> _Work instructions_
Please retype exactly the lines from the one containing "You are a GUI" through the end of the records, leaving out the pictures.

Start of Block

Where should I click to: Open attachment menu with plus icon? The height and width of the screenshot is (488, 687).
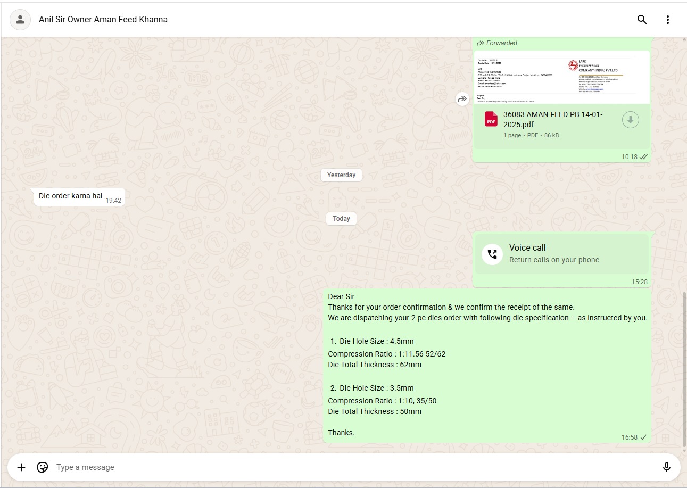click(x=21, y=467)
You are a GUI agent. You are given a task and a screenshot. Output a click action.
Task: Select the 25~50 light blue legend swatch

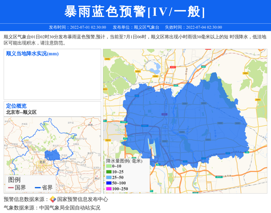point(109,178)
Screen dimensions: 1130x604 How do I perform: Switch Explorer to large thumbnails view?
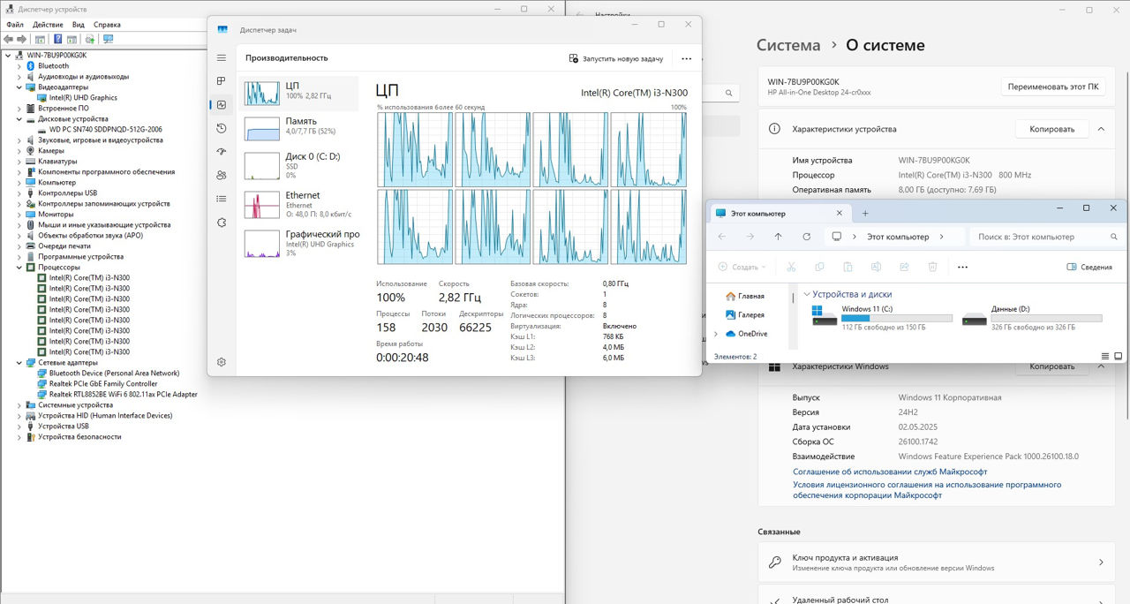click(x=1119, y=356)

End of Block

> _Exercise output_
You are a GUI agent. You are given a task and a screenshot. Output a click action.
Task: Select the 25~50 light blue legend swatch

point(109,178)
Screen dimensions: 1130x604 How do I perform: Switch Explorer to large thumbnails view?
click(x=1119, y=356)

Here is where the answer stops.